- Born: December 11, 1946 (age 79)
- Education: Stanford University
- Scientific career
- Fields: Computer science
- Workplaces: University of Illinois at Urbana–Champaign
- Doctoral advisor: Gene H. Golub

= Michael Heath (computer scientist) =

American computer scientist

Michael Thomas Heath (born December 11, 1946) is a retired computer scientist who specializes in scientific computing. He is the director of the Center for the Simulation of Advanced Rockets, a Department of Energy-sponsored computing center at the University of Illinois at Urbana–Champaign, and the former Fulton Watson Copp Professor of Computer Science at UIUC. Heath was inducted as member of the European Academy of Sciences in 2002, a Fellow of the Association for Computing Machinery in 2000, and a Fellow of the Society for Industrial and Applied Mathematics in 2010. He also received the 2009 Taylor L. Booth Education Award from IEEE. He became an emeritus professor in 2012.
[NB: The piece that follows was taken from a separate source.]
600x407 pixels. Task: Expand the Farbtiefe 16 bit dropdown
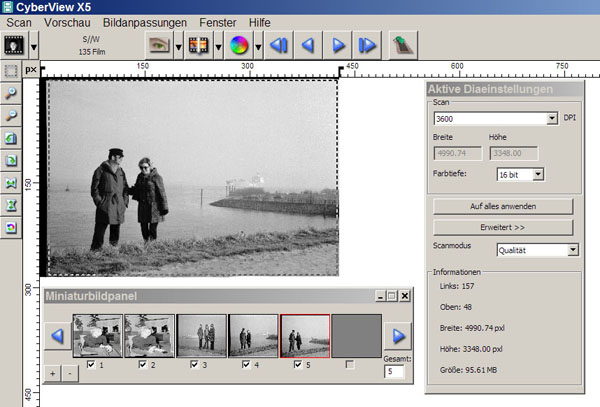(x=538, y=174)
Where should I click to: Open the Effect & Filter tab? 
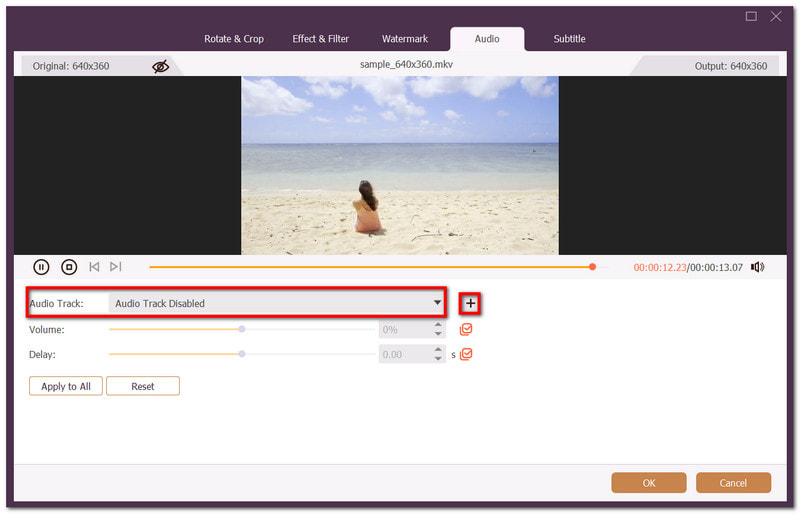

Heath is the author of Scientific Computing: An Introductory Survey, an introductory text on numerical analysis.

==Education==
Michael Heath earned his BA in mathematics from the University of Kentucky in 1968. In 1974, Heath earned his MS in mathematics from the University of Tennessee. Heath earned his PhD in computer science from Stanford University in 1978; his PhD dissertation was entitled Numerical Algorithms for Nonlinearly Constrained Optimization and was completed under the direction of Gene Golub.

==Early work==
Prior to his work with the University of Illinois, Michael Heath spent a number of years at Oak Ridge National Laboratory. Heath joined Oak Ridge in 1968 as a Scientific Applications Programmer, and he became a Eugene P. Wigner Postdoctoral Fellow in 1978.

Michael Heath served as an adjunct professor of computer science at the University of Tennessee from 1988 to 1991. In 1991, Heath joined the University of Illinois, where he soon became a senior research scientist with the National Center for Supercomputing Applications.